The Naval Post Graduate student was living in Monterey, California when a neighbor called the police on him for "suspicious" activity. The problem is Captain Aquino was on his own property, in his own house, when his suspicious activity was called into the police.
When the cop showed up, Captain Aquino identified himself, provided ID, and informed the officer that he lived in the house. That didn't keep him from being taken to the ground in a choke hold by the cop, and it didn't keep Captain Aquino from later having a warrant for his arrest issued.
According to a local NBC affiliate, the sheriff's deputy reported that he subdued Captain Aquino because he was not being cooperative. Aquino was then charged solely with "resisting arrest." Tyranny in the modern police force can be easily seen by asking two simple questions. Cooperating with what and why? And resisting arrest for what?
A nation that empowers armed men to arrest anybody who doesn't cooperate with any demand, is not a free nation. The sheriff wrote in his arrest report that he considered pulling his weapon on Captain Aquino.

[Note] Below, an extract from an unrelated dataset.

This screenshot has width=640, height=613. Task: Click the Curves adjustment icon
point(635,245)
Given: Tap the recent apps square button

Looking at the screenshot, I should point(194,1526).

Captain Aquino was told by the Naval Post Graduate School that he could not return to class until he got this matter sorted out with the local police.
I believe Captain Aquino is well on his way to learning that tyranny is alive and well in the United States, and that the evidence increasingly shows that we are not served and protected by our law enforcement or the men with guns to include our military, but rather we Americans are increasingly occupied by them. We are an occupied people.
The good news? Freedom, like the video above says, is not free. It's not free because it takes great Americans and great officers to put skin in the game to continually earn it for themselves and for others. I hope Captain Aquino is ready to go the distance, though if he does I predict he will learn about the character of his peers in uniform. He will learn how his words are valued when they come to reinforcing the illusion of character, but if he continues to go the distance he will learn that making those words a reality is not condoned. I hope I am wrong.
One thing I am sure he has learned, is how easy it is for the police state to leverage your military service against you, while they violate your rights.
I know of a Army specialist who was charged with a dui, and later found not guilty. In the interim he was denied reenlistment. He was eventually reinstated in the Army and retroactively promoted at the earliest date. He came back as a Staff Sergeant. Is this not a similar situation?